Updated: December 6, 2023
The Board of Land and Natural Resources unanimously approved a long-range management plan for conservation activities at Pu‘u Kukui Watershed Preserve for Fiscal Years 2024-2030.
As part of the Natural Area Partnership Program, the Hawai‘i Department of Land and Natural Resources will provide 2:1 matching funding totaling $2,080,000, with Maui Land & Pineapple Company contributing $1,040,000, toward efforts to protect one of the state’s largest privately-owned nature preserves.

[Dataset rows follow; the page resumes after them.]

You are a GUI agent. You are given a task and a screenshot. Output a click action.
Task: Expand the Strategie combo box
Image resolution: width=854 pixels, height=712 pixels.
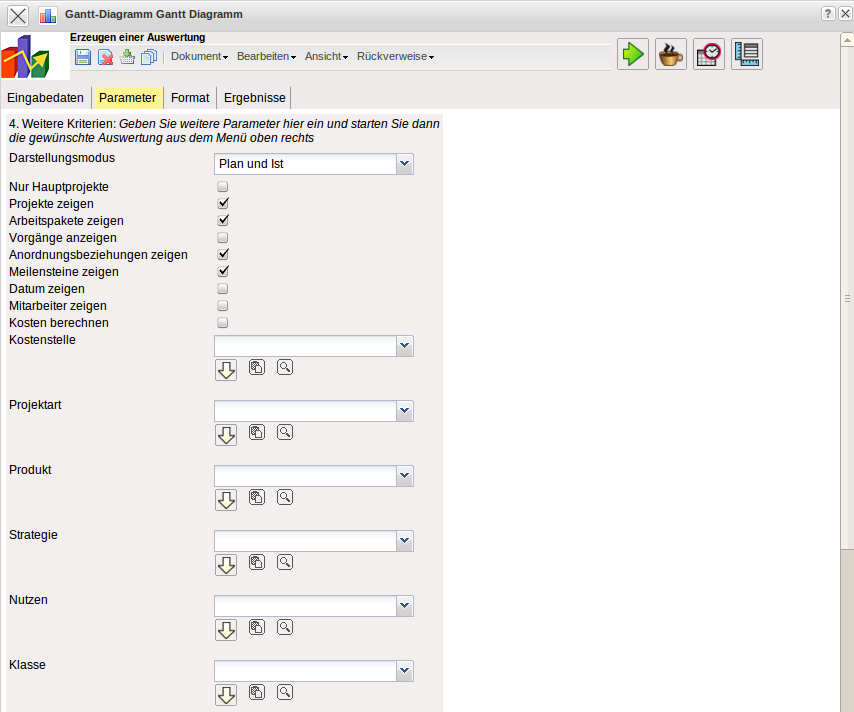pos(404,541)
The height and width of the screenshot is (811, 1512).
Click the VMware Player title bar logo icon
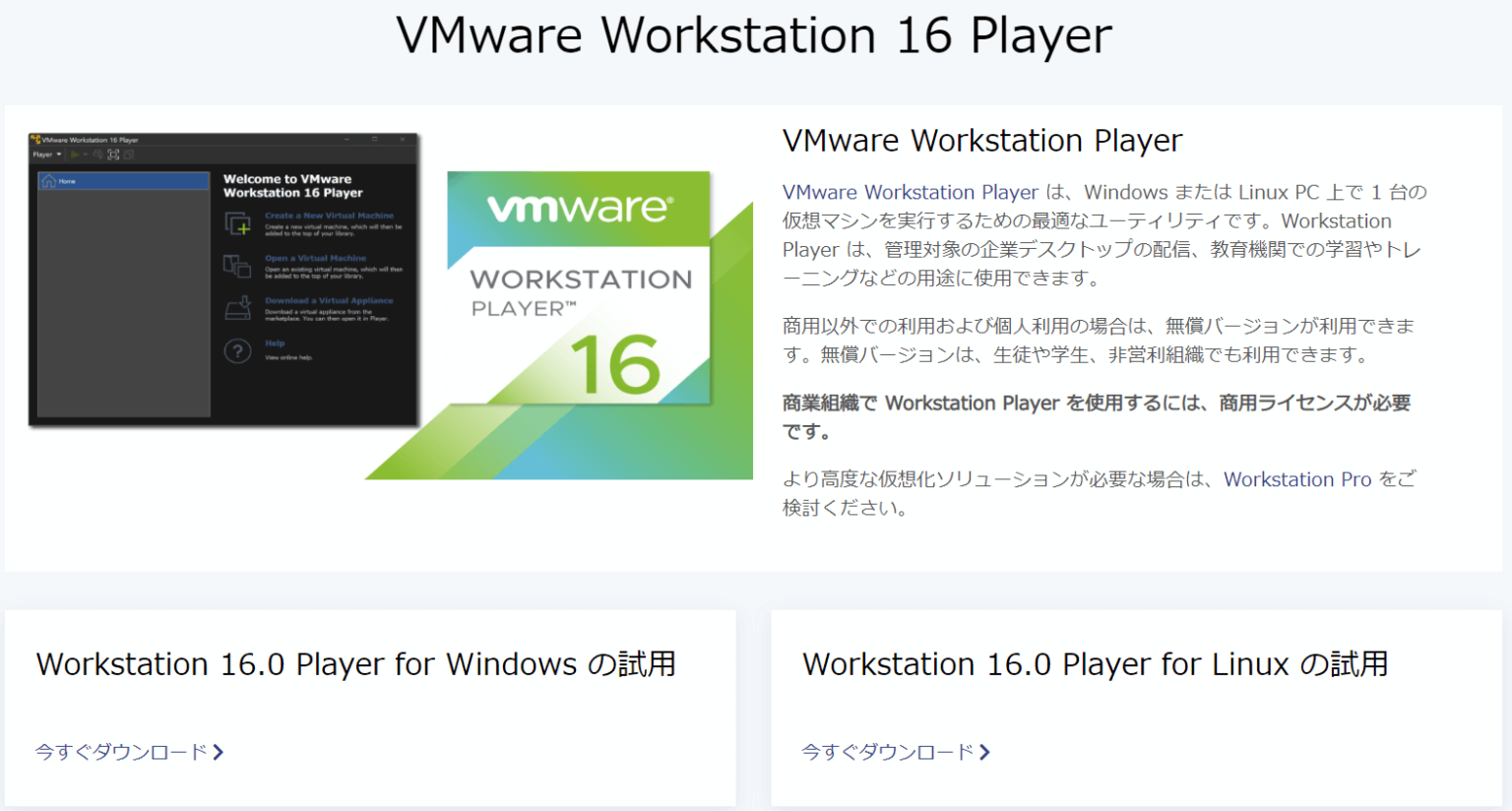coord(37,139)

Maui Land & Pineapple Company established the Pu‘u Kukui Watershed Preserve in 1988, committing to protect in perpetuity significant watershed, endangered species, and native ecosystem resources.
Pu‘u Kukui Watershed Preserve encompasses more than 8,600 acres stretching from Honokōhau Stream at an elevation of 480 feet to the summit of Pu‘u Kukui – the highest point on Mauna Kahālāwai (West Maui Mountains) at 5,788 feet.
In 1992, Maui Land & Pineapple Company became the state’s first private landowner to join the Natural Area Partnership Program. While Natural Area Partnership agreements are made in perpetuity, funding is authorized by the state Board of Land and Natural Resources on a six-year basis to allow for periodic public review.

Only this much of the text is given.